* [Extract]:
-----
Revised

Revised by David Trinklein
Horticulture Extension State Specialist
Division of Plant Sciences & Technology

A cold frame is a rudimentary plant forcing structure used to protect plants. It has no artificial heat added. The temperature inside the structure generally is not more than 5 to 10 degrees above the outside temperature. A mat or blanket may be placed over the frame on cold nights to conserve heat, but this increases temperature by only a few degrees. There are times, however, when a few degrees can be very important.

Cold frames are used to provide shelter for tender perennials, to "harden off" seedling plants or to start cold-tolerant plants such as pansies, cabbage or lettuce earlier than they can be started in open soil. It may also be used to overwinter summer-rooted cuttings of woody plants.

Basically, a hotbed is a heated cold frame. In many ways it is a miniature greenhouse, providing the same benefits with limited space at minimal expense. It is a means for extending the growing season. It is most often used to give an early start to warm-season vegetables such as tomato, pepper or melon. They may also be used to root cuttings of some woody plants.

Location

Hotbeds and cold frames should have a southern exposure to receive the maximum amount of sunlight. To reduce the cost of heating, use a north or northwest windbreak. This may be provided by a building, bales of hay or straw, a tight board fence or an evergreen hedge.

Note
Windbreaks should never shade the cold frame or hotbed.
-----
* [Raw data]:
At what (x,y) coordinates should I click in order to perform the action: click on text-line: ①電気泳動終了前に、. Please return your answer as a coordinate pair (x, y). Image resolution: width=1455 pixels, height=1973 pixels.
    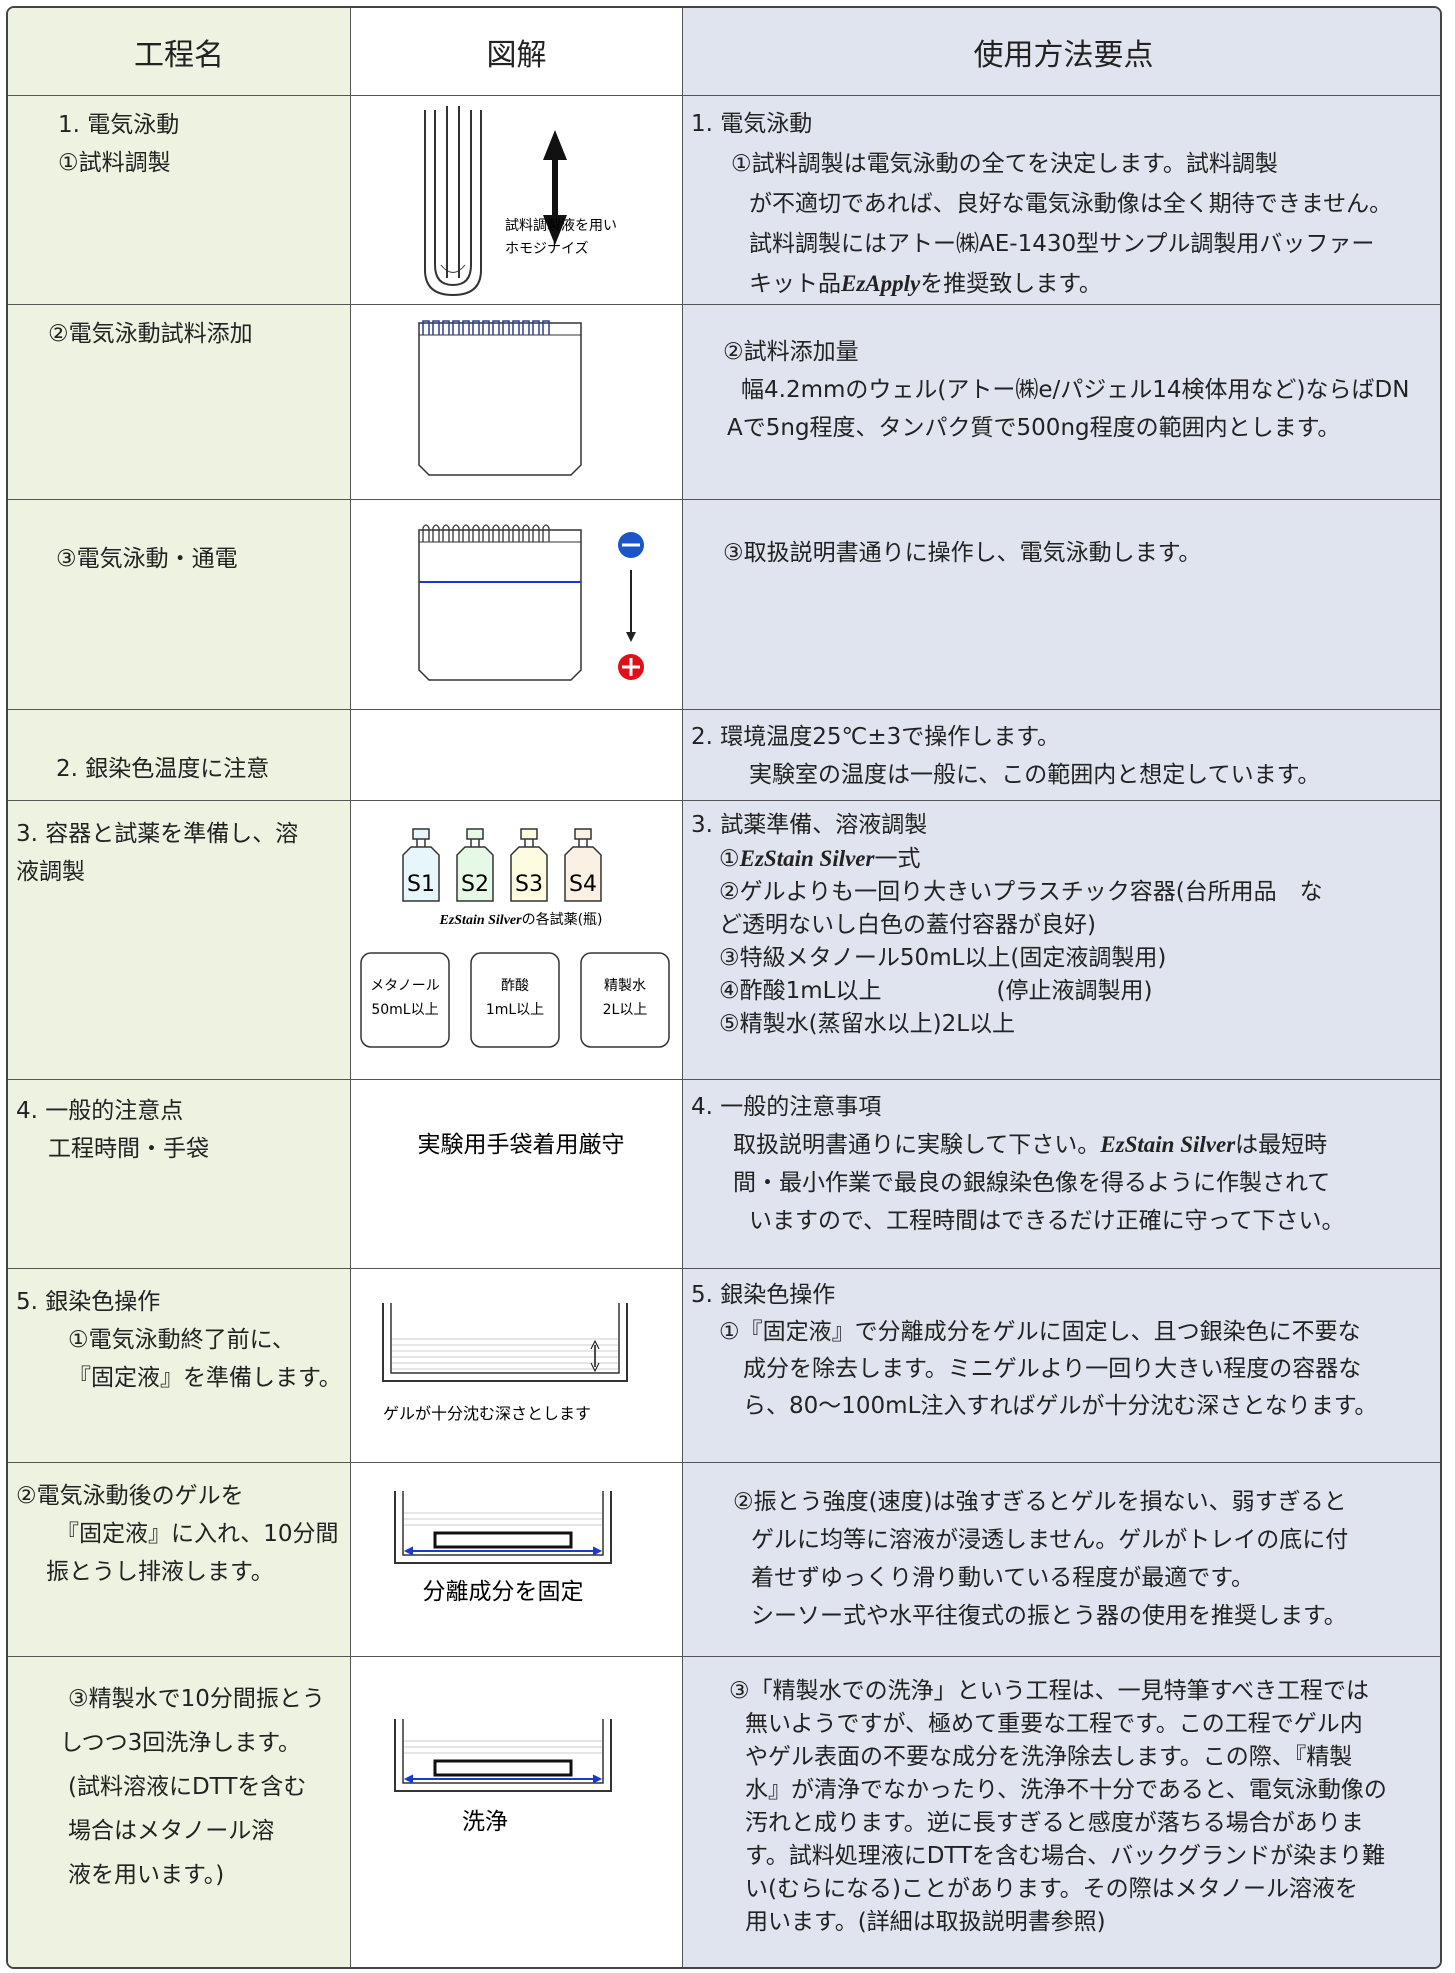
    Looking at the image, I should click on (182, 1340).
-----
* [Your objective]:
Edit the cold frame text above: give everything from "Revised by David" down to "of woody plants." again, but with "lettuce" changed to "spinach".

* [Expected answer]:
Revised by David Trinklein
Horticulture Extension State Specialist
Division of Plant Sciences & Technology

A cold frame is a rudimentary plant forcing structure used to protect plants. It has no artificial heat added. The temperature inside the structure generally is not more than 5 to 10 degrees above the outside temperature. A mat or blanket may be placed over the frame on cold nights to conserve heat, but this increases temperature by only a few degrees. There are times, however, when a few degrees can be very important.

Cold frames are used to provide shelter for tender perennials, to "harden off" seedling plants or to start cold-tolerant plants such as pansies, cabbage or spinach earlier than they can be started in open soil. It may also be used to overwinter summer-rooted cuttings of woody plants.